DISCOURS DU PAPE AU ROY
Rex christianissime Franciae, mi devote fili, salve. Gaudens orum gaudeo in Domino, quod te mihi offers, te glossime rex, piam Blancam reginam, Isabellam sororem tuam et frates, Balduinum clarissime imperatorem, cui sanctissimam spinarum coronam et alias preciosissimas reliquias debes, regum filios, principes, et fortem hanc militum turbam per cujus fortitudem, favente Deo, et Britones et Pictavos et Britannos et Aquitanos alterna vice debellasti, per cujus ardentem fidem Sarracenos feliciter coerces et coercebis.
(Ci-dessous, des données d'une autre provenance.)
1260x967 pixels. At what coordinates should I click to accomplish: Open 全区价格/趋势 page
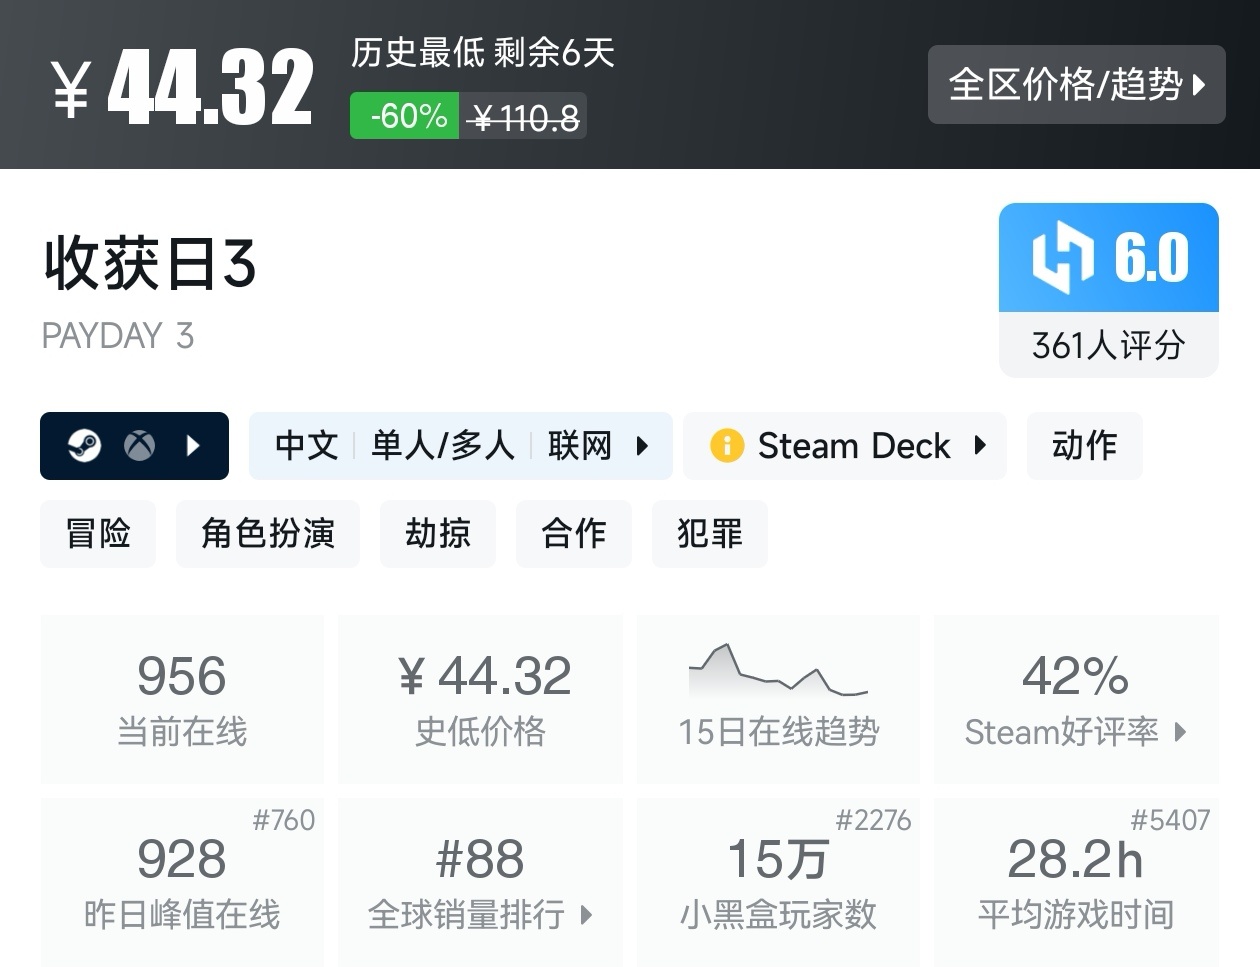(x=1077, y=85)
Hic mecum adsunt et te salutant venerabilis abbas et pater Guillelmus, quem, tibi gratias, de manibus Frederici imperatoris eripuisti, et numerosi hujus celeberrimi monasterii monacho, tam pietate, quam literris, artibus et scientia eminenter adornati, Ecclesiae flos et decus.
Benedico vos omnes, et Deum omnipotentem, Jesum Christum, et ejus sanctam matrem, Mariam virginem, deprecor, ut vos conservet sanos et salvos faciat !
Après avoir parlé, le Pape, élevant les mains, donna sa bénédiction au Roi de France ; après quoi tous deux, accompagnés des frères de Louis IX, de sa sœur, suivie de ses dames d’honneur, de l’impératrice de Constantinople et de ses dames, vinrent prendre place sur l’estrade.
La Chorale de mâcon, dans ses robes de moines, exécuta alors d’une façon magistrale le Christus vincit, chant liturgique du VIIIe siècle arrangé par Vincent d’Indy, puis les Martyrs aux Arènes de Laurent de Rillé, et, enfin le chœur des pèlerins de Tannhauser, de Wagner.
Telle fut cette journée magnifique qui fit revivre sous nos yeux, d’une façon saisissante, un épisode brillant et glorieux de l’histoire du pays.
B. De Contenson, Membre associé de l’Académie de Mâcon.
Le millénaire de Cluny, 10, 11, 12 septembre 1910 : souvenirs religieux et littéraires / Académie de Mâcon
La septième croisade est la première des deux croisades entreprises sous la direction du roi Louis IX dit Saint Louis. Décidée par le roi en 1244, elle quitte le royaume de France en 1248 et aborde l’Égypte en 1249. Vaincue par les maladies, l’armée ne retrouve sa liberté qu’en 1250, et le roi de France passe les quatre années suivantes à mettre le royaume de Jérusalem en état de se défendre contre les Mamelouks. La croisade prend fin en 1254, avec le retour du roi en France après la mort de sa mère Blanche de Castille, qui assurait la régence du royaume pendant son absence.
(1). « Bibliotheca Cluniacensis ». Traduction de Lorain, histoire de l'Abbaye de Cluny, Paris, 1845, p. 154.